Issue does not exist with Parse SDK v4.3.0.
Steps to reproduce
Launch a Parse-Server (last version >= v6.4.0). Use Chrome (or Brave) to make a call to Parse-Server, using the Parse SDK v4.3.1 with the Cloud.run(...) function.
Actual Outcome
Raise a Chrome error Refused to get unsafe header "access-control-expose-headers" for each call using Cloud.run(...)
Expected Outcome
No error as v4.3.0
Environment
NodeJS >= 18
Server
- Parse Server version:
v6.4.0 - Operating system:
Windows 10 - Local or remote host (AWS, Azure, Google Cloud, Heroku, Digital Ocean, etc):
Local
Database
- System (MongoDB or Postgres):
Postgres - Database version:
15.x - Local or remote host (MongoDB Atlas, mLab, AWS, Azure, Google Cloud, etc):
Local
Client
- Parse JS SDK version:
4.3.1
Thanks for opening this issue!
- 🚀 You can help us to fix this issue faster by opening a pull request with a failing test. See our Contribution Guide for how to make a pull request, or read our New Contributor's Guide if this is your first time contributing.
![parse-github-assistant[bot] avatar](https://avatars.githubusercontent.com/in/136195?v=4 "Published by a pub.dev verified publisher"){kind=small}
I have the same issue also, I've tried different CORS settings on server side but no luck.
This header was added in https://github.com/parse-community/Parse-SDK-JS/pull/2033. Maybe someone could investigate this to find out what's wrong with the header implementation. Added a bounty.
@mtrezza I experienced this as well, and with some digging I found a Stack Overflow explanation and a possible solution:
'access-control-expose-headers': 'Content-Encoding, X-Parse-Job-Status-Id, X-Parse-Push-Status-Id',
MDN says that Content-Encoding should be used to expose a non-CORS-safelisted response header. I haven't tried adding this at the front of the code in the mentioned PR line and spinning up a Docker instance to test it myself, but it's definitely worth a shot!
Would love to see this fixed, if someone could test this possible solution out that would be great :)
Would you want to open a PR to fix this? We could then release an alpha version of the bug fix and others could easily test this out as the pre-release will be published on npm. We also would need a test to prevent a regression bug.

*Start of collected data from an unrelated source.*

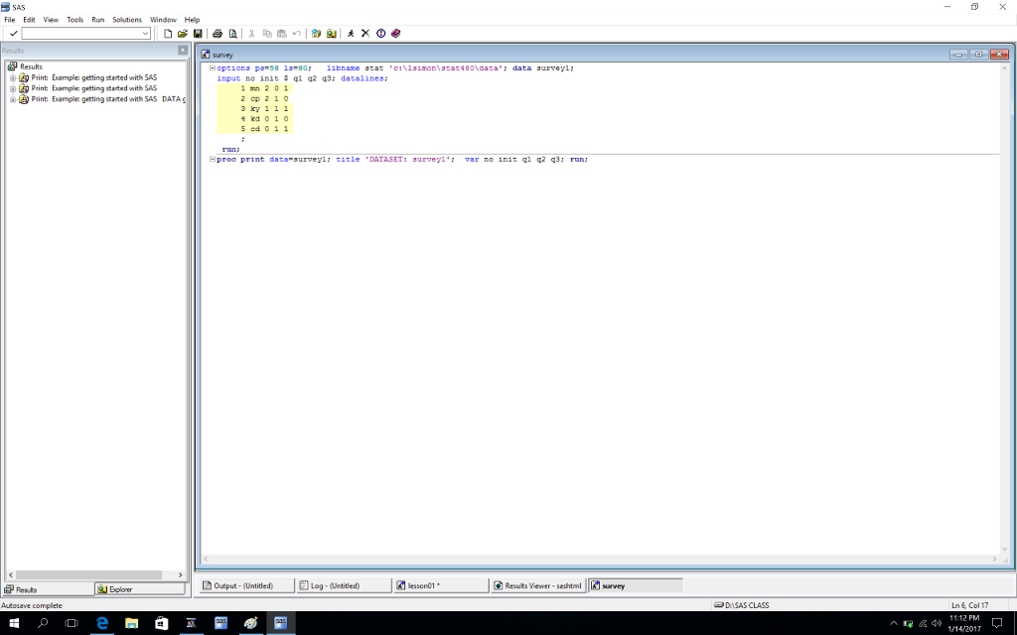Create a new program window
Image resolution: width=1017 pixels, height=635 pixels.
point(168,33)
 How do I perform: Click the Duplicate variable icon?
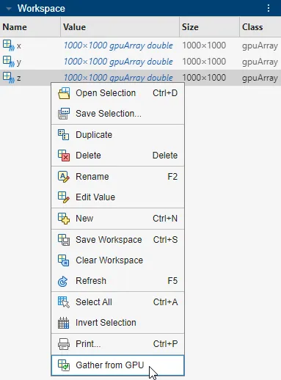pyautogui.click(x=64, y=135)
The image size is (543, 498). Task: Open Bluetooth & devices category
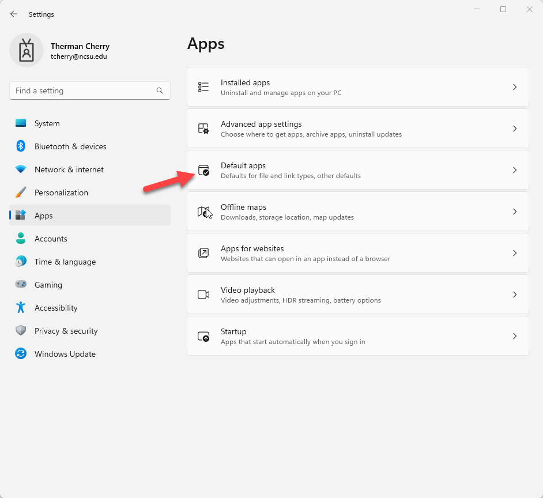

According to this article (https://trackjs.com/blog/refused-unsafe-header/), this error is show in chrome/chromium on any attempt at accessing a header that isn't present.
Changing
if (typeof xhr.getResponseHeader === 'function' && xhr.getResponseHeader('access-control-expose-headers')) {
to:
if (typeof xhr.getResponseHeader === 'function' && xhr.getAllResponseHeaders().indexOf('access-control-expose-headers') >= 0) {
This fixed it for me. it is worth noting it does seem to be just a console message and doesn't really hurt the execution. Previous version of the code did use getAllResponseHeaders as well.